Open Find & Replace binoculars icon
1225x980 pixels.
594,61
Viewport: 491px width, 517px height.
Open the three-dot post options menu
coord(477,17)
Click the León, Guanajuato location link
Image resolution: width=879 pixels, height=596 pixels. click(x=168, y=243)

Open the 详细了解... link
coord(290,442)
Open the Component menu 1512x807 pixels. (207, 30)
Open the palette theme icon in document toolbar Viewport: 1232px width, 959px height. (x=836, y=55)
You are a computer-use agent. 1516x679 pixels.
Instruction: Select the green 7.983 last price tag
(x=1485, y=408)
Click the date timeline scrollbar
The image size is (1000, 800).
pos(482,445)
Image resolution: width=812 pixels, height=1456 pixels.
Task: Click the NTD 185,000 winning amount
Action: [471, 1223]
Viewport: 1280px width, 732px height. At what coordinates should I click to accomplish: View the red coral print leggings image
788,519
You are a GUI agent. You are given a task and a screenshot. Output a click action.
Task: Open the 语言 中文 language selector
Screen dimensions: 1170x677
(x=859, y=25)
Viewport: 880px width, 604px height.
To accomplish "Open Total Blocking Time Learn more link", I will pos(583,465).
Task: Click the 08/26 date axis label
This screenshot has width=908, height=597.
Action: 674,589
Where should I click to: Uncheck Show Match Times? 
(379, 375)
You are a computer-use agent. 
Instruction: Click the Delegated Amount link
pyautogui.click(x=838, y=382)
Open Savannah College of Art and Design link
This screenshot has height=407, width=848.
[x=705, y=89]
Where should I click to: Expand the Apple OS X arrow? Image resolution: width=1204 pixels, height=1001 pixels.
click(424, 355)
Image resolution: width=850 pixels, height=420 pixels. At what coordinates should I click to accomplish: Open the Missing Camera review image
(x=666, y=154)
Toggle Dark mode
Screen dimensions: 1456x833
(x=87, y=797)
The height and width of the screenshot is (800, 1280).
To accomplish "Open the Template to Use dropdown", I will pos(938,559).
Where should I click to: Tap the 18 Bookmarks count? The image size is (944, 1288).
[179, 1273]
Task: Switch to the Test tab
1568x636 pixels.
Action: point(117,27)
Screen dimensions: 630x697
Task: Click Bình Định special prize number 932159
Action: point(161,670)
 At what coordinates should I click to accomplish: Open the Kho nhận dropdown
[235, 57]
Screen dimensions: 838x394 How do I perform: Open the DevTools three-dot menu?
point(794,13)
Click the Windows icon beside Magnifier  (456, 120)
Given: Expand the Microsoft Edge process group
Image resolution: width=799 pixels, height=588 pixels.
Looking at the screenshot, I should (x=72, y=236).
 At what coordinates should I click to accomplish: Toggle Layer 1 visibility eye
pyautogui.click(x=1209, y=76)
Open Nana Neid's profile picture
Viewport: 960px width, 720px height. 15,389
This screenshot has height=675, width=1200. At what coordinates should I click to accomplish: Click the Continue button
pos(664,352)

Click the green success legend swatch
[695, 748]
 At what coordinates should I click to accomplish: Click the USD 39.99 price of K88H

__________________________________________________

- **THE REQUEST**
Reproduce all of the records above, switching every occurrence of "Where should I click to" to "Where do I click to" and leaving everything else unchanged.

- **ANSWER BELOW**
Open Find & Replace binoculars icon
1225x980 pixels.
594,61
Viewport: 491px width, 517px height.
Open the three-dot post options menu
coord(477,17)
Click the León, Guanajuato location link
Image resolution: width=879 pixels, height=596 pixels. click(x=168, y=243)

Open the 详细了解... link
coord(290,442)
Open the Component menu 1512x807 pixels. (207, 30)
Open the palette theme icon in document toolbar Viewport: 1232px width, 959px height. (x=836, y=55)
You are a computer-use agent. 1516x679 pixels.
Instruction: Select the green 7.983 last price tag
(x=1485, y=408)
Click the date timeline scrollbar
The image size is (1000, 800).
pos(482,445)
Image resolution: width=812 pixels, height=1456 pixels.
Task: Click the NTD 185,000 winning amount
Action: [471, 1223]
Viewport: 1280px width, 732px height. At what coordinates should I click to accomplish: View the red coral print leggings image
788,519
You are a GUI agent. You are given a task and a screenshot. Output a click action.
Task: Open the 语言 中文 language selector
Screen dimensions: 1170x677
(x=859, y=25)
Viewport: 880px width, 604px height.
To accomplish "Open Total Blocking Time Learn more link", I will pos(583,465).
Task: Click the 08/26 date axis label
This screenshot has width=908, height=597.
Action: 674,589
Where do I click to: Uncheck Show Match Times? 
(379, 375)
You are a computer-use agent. 
Instruction: Click the Delegated Amount link
pyautogui.click(x=838, y=382)
Open Savannah College of Art and Design link
This screenshot has height=407, width=848.
[x=705, y=89]
Where do I click to: Expand the Apple OS X arrow? Image resolution: width=1204 pixels, height=1001 pixels.
click(424, 355)
Image resolution: width=850 pixels, height=420 pixels. At what coordinates should I click to accomplish: Open the Missing Camera review image
(x=666, y=154)
Toggle Dark mode
Screen dimensions: 1456x833
(x=87, y=797)
The height and width of the screenshot is (800, 1280).
To accomplish "Open the Template to Use dropdown", I will pos(938,559).
Where do I click to: Tap the 18 Bookmarks count? The image size is (944, 1288).
[179, 1273]
Task: Switch to the Test tab
1568x636 pixels.
Action: point(117,27)
Screen dimensions: 630x697
Task: Click Bình Định special prize number 932159
Action: point(161,670)
 At what coordinates should I click to accomplish: Open the Kho nhận dropdown
[235, 57]
Screen dimensions: 838x394 How do I perform: Open the DevTools three-dot menu?
point(794,13)
Click the Windows icon beside Magnifier  (456, 120)
Given: Expand the Microsoft Edge process group
Image resolution: width=799 pixels, height=588 pixels.
Looking at the screenshot, I should (x=72, y=236).
 At what coordinates should I click to accomplish: Toggle Layer 1 visibility eye
pyautogui.click(x=1209, y=76)
Open Nana Neid's profile picture
Viewport: 960px width, 720px height. 15,389
This screenshot has height=675, width=1200. At what coordinates should I click to accomplish: Click the Continue button
pos(664,352)

Click the green success legend swatch
[695, 748]
 At what coordinates should I click to accomplish: Click the USD 39.99 price of K88H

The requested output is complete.